Kirsten Bodart  Identity Verified
United Kingdom
Local time: 01:58
Dutch to English
+ ...
Strange Jul 14, 2014

Helena Chavarria wrote:

I live in Spain and I had to invoice an agency in the UK that does not reach the VAT threshold. I'm copying and pasting what my tax advisor told me to include in the invoice:


De acuerdo Helena si en UK no le obligan a estar inscrito en el VAT, puedes hacerle la factura sin IVA-

Recuerda poner en la factura la coletilla.

"De acuerdo con el art. 69 de la Ley del IVA no se repercute el IVA por ser el cliente un empresario residente en otro estado miembro del la U.E."


Which I translated as: 'Pursuant to Article 69 of Law 37/1992 (Spanish VAT Law), the transaction is not subject to Value Added Tax because the client resides in another member state of the EU'.



because I seem to remember that not charging VAT on services/goods in principle liable for VAT only applied if the two EU parties to the transaction had a VAT number. If I as a translator in Spain (with VAT number) (seller) supply a translation to a customer in another EU country without a VAT number (mostly private, but not always) (buyer), this customer has to pay VAT, because the reverse charge mechanism of yore would not have applied as the buyer has no VAT number and someone has to pay VAT to the tax office (i.e. the seller by default).
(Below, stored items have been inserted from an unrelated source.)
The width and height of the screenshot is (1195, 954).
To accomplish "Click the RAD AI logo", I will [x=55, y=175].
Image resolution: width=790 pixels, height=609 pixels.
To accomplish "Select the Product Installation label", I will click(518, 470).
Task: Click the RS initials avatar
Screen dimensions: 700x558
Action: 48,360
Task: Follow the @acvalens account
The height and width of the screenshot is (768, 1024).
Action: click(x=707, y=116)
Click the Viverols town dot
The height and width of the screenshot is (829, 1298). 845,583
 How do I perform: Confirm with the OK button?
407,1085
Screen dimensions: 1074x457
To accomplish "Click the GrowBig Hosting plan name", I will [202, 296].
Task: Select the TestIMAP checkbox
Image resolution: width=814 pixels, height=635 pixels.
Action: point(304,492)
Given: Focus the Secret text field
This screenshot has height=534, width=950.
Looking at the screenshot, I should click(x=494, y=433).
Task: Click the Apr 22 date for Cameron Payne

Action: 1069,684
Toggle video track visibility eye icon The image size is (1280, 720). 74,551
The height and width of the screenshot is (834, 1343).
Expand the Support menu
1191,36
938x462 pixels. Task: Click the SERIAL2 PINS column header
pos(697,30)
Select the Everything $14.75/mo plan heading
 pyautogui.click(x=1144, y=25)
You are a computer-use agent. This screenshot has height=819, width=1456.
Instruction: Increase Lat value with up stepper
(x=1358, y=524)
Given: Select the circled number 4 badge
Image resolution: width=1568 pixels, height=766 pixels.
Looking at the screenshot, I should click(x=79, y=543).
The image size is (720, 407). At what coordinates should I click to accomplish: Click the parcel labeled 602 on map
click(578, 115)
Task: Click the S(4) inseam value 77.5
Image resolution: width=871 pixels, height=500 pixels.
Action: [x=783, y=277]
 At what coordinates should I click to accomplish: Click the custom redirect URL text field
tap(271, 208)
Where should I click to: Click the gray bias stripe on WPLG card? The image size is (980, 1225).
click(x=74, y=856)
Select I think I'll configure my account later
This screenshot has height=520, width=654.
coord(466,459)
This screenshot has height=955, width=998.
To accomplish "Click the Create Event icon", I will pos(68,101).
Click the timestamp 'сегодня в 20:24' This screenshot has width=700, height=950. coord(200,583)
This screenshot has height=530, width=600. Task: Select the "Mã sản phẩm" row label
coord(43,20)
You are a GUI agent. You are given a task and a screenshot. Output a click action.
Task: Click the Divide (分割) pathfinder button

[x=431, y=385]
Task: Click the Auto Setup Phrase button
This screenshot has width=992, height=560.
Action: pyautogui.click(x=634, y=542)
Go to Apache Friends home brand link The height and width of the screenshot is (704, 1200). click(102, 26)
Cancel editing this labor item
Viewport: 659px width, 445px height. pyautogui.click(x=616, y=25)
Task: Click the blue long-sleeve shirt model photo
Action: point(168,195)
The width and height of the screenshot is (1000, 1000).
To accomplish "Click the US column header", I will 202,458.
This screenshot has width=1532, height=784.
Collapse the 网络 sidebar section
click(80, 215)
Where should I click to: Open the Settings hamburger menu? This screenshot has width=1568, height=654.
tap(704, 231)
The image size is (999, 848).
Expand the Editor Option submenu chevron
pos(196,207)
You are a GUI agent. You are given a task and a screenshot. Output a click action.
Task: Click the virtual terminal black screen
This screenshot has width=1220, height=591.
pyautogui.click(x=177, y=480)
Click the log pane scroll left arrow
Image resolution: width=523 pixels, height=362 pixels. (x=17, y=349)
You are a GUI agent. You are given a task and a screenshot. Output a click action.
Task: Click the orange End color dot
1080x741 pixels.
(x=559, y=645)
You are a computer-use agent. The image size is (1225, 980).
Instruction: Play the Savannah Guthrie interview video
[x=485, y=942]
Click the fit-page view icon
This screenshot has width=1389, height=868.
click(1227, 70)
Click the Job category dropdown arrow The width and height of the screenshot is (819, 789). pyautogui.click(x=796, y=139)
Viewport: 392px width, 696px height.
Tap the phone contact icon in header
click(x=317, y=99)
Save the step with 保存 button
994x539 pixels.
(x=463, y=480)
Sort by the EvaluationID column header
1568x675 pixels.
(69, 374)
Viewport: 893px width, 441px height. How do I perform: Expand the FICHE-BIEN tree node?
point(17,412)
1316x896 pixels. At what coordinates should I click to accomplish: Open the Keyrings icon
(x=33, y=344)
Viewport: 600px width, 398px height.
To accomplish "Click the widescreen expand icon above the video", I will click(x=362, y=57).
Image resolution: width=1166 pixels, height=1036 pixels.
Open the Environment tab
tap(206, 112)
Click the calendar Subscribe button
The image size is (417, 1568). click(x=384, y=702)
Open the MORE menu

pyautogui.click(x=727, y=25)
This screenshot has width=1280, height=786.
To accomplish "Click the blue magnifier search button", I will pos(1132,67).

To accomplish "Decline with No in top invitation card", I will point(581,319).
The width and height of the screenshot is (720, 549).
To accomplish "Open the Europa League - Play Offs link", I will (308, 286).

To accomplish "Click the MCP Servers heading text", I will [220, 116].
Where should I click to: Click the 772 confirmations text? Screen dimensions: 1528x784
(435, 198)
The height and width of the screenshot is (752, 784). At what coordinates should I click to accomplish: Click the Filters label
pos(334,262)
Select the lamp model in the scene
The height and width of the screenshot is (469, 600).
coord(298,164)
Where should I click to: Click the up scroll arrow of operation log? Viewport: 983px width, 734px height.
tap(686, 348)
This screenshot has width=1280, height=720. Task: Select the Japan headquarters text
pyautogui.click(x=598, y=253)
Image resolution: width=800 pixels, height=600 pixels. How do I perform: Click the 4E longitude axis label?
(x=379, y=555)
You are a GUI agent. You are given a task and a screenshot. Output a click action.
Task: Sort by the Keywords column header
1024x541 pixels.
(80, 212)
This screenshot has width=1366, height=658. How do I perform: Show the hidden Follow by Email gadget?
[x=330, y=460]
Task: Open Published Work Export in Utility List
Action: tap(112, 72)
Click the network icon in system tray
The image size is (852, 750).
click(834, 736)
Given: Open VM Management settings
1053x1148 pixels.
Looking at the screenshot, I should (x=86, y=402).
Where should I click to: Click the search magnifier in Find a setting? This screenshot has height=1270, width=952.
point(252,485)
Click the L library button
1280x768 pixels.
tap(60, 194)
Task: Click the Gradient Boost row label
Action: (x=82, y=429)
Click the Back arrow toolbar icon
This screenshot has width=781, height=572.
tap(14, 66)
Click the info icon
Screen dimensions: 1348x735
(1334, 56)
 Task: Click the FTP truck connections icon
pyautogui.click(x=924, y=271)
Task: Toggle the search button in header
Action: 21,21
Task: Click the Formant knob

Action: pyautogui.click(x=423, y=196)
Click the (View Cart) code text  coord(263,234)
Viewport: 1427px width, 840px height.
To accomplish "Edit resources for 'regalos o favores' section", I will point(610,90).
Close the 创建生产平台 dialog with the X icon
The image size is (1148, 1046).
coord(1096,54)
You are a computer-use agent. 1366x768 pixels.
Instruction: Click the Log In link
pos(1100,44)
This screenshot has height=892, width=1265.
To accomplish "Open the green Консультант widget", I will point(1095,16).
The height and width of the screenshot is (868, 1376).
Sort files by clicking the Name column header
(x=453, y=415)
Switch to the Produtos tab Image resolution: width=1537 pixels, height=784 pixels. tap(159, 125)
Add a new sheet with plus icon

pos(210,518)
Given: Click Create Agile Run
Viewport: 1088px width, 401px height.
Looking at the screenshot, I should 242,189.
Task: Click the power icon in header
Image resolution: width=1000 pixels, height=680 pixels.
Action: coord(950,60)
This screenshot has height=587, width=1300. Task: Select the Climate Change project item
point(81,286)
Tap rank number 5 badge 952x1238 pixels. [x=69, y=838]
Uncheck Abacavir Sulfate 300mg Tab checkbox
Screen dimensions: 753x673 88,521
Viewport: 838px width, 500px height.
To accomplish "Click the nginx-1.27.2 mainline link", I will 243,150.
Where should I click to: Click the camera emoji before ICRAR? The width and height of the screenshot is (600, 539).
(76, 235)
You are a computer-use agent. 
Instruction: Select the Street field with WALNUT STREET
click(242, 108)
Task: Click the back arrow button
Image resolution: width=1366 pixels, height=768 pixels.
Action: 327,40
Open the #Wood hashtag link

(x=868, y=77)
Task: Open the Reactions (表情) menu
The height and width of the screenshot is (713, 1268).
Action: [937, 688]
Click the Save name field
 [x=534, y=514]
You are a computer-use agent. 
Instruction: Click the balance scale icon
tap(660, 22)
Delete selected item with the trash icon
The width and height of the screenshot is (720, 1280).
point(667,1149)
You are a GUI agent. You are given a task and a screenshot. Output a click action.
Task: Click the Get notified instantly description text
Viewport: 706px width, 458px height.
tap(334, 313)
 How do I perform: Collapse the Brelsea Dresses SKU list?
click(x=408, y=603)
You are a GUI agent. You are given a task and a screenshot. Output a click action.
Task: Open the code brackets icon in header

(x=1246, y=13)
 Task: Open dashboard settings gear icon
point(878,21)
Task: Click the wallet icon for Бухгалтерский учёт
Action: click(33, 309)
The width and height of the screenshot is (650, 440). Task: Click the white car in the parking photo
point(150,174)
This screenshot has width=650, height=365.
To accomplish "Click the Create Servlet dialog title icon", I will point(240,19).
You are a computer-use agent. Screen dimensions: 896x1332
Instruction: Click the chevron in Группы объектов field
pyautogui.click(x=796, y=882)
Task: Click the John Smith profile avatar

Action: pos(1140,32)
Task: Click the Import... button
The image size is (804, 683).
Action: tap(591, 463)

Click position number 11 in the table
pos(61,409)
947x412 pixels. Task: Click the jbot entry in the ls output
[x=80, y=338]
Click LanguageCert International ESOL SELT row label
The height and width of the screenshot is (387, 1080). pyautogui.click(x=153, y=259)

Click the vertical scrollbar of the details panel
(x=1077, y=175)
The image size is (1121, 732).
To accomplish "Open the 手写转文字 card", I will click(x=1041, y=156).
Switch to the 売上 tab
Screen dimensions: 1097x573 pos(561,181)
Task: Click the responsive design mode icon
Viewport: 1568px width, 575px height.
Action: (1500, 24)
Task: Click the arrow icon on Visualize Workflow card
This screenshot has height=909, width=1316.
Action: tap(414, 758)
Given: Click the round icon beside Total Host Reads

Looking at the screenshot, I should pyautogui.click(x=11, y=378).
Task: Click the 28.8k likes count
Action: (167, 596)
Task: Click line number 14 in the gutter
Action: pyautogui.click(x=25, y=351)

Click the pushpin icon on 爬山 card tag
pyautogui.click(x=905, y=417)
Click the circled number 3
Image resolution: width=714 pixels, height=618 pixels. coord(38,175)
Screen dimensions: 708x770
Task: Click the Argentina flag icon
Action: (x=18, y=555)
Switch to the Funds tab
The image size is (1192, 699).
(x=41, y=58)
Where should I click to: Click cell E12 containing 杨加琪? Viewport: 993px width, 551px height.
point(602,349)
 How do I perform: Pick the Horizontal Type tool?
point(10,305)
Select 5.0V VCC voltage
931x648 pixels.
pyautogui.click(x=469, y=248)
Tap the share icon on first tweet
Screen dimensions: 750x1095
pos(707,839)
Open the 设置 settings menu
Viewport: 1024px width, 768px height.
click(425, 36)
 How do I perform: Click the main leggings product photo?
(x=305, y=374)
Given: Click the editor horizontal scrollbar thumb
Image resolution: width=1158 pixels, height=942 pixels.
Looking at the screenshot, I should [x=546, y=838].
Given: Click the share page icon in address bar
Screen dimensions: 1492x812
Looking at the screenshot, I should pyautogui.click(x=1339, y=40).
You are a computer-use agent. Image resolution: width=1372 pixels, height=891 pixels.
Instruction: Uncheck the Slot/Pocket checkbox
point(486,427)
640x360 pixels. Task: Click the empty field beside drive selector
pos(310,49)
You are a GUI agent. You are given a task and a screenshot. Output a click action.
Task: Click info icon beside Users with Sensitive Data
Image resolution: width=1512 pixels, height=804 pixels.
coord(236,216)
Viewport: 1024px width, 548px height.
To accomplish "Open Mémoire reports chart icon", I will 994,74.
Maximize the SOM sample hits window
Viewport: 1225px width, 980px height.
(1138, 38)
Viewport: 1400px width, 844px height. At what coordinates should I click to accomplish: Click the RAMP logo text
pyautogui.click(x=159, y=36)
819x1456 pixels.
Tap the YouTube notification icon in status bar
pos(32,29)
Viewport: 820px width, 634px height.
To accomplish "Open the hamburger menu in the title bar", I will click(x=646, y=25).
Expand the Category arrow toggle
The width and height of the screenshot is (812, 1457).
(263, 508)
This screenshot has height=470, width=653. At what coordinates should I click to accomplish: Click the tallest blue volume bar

With the exception of course that certain organisations are exempt from VAT altogether, but that's a different matter.

It's the same idea as the small plumber who still pays VAT on his material, although he doesn't charge any to his customers, because his revenue is too small.


 

Michael Wetzel  Identity Verified
Germany
Local time: 01:58
German to English
also curious about UK VAT-exempt businesses Jul 14, 2014

As Kirsten mentioned, the business status of customers is usually demonstrated by their having a VAT number.
And VAT-exempt businesses aren't exempted from paying VAT, they are exempted from charging it (and "exempt" from having their paid VAT refunded to them). They can't refuse to pay the VAT on their receipt from the local computer store just because they are "VAT exempt" - and the same applies if they order a computer from Spain.
Actually, there is no reason for a VAT-exempt business to want a reverse-charge invoice unless they are trying (presumably unlawfully) to avoid paying VAT. It would just make their life unnecessarily complicated by having to report their purchases to the UK tax office and to pay their VAT to that tax office. With a normal Spanish invoice, they would just pay the Spanish VAT, which is then sent by the Spanish company to the Spanish tax office - and everything is settled.

The reverse-charge procedure does not just mean that UK customers of Spanish providers are exempted from Spanish VAT - it also means that they are required to report and pay VAT in the UK: That makes sense for a non-exempt UK business, because then it becomes very easy for them to claim back their paid VAT. It makes no sense for a VAT-exempt business in the UK, because it would just force them to carry out a lot of senseless paperwork for absolutely no benefit.


 

neilmac  Identity Verified
Spain
Local time: 01:58
Spanish to English
+ ...
El laberinto empieza aquí Jul 15, 2014

Ana Cuesta wrote:

neilmac wrote:

No, seriously, if they don't choose to employ me because I don't have an EU VAT number (or do I? AFAIK it's my Spanish NIE with the letters ES in front; however, it doesn't come up "valid in the VIES platform" and finding that fact out already took up ten minutes I could have spent on better things)... then it's their loss.



Yes and noicon_smile.gif I seem to remember it's not automatic but you have to register it in the Registro de Operadores Intracomunitarios (register of intra-community operators) through form 036 of the Agencia Tributaria. At least that's how it works with Spanish NIF numbers. Hope that helps.



I don't really need one anyway, as all my clients are in Spain - but my attitude to it is similar to the reason that I don't yet have an official electronic signature in Spain either. The hoops you need to jump through to get it are too complicated and time consuming.